- [TASK TO COMPLETE]: Copy every line of the entries that includes the word "agent".
.....
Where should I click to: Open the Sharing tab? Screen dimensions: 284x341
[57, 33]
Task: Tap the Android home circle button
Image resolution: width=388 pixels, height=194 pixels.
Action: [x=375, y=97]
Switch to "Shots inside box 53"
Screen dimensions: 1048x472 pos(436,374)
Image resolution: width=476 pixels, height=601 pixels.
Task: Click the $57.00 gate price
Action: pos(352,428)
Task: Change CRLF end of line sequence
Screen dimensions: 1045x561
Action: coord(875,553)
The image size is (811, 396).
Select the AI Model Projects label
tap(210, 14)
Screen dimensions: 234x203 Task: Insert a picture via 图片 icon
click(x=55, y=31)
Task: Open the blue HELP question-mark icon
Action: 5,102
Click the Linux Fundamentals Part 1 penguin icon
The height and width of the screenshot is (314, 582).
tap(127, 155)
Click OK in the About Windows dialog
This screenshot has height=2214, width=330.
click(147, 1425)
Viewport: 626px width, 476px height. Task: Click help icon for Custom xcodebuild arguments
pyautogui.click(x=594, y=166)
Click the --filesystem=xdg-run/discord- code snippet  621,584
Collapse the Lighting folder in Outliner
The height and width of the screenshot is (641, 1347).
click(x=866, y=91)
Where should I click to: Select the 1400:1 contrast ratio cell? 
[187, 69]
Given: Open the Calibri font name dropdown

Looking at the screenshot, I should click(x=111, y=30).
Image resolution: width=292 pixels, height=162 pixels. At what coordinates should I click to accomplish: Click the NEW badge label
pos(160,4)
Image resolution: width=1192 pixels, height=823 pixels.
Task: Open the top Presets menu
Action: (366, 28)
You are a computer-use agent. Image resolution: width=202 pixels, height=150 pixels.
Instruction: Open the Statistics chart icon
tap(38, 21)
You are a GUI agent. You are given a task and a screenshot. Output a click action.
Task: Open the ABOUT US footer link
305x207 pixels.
.....
- [FINAL ANSWER]:
You are a computer-use agent. Image resolution: width=202 pixels, height=150 pixels.
You are a GUI agent. You are given a task and a screenshot. Output a click action.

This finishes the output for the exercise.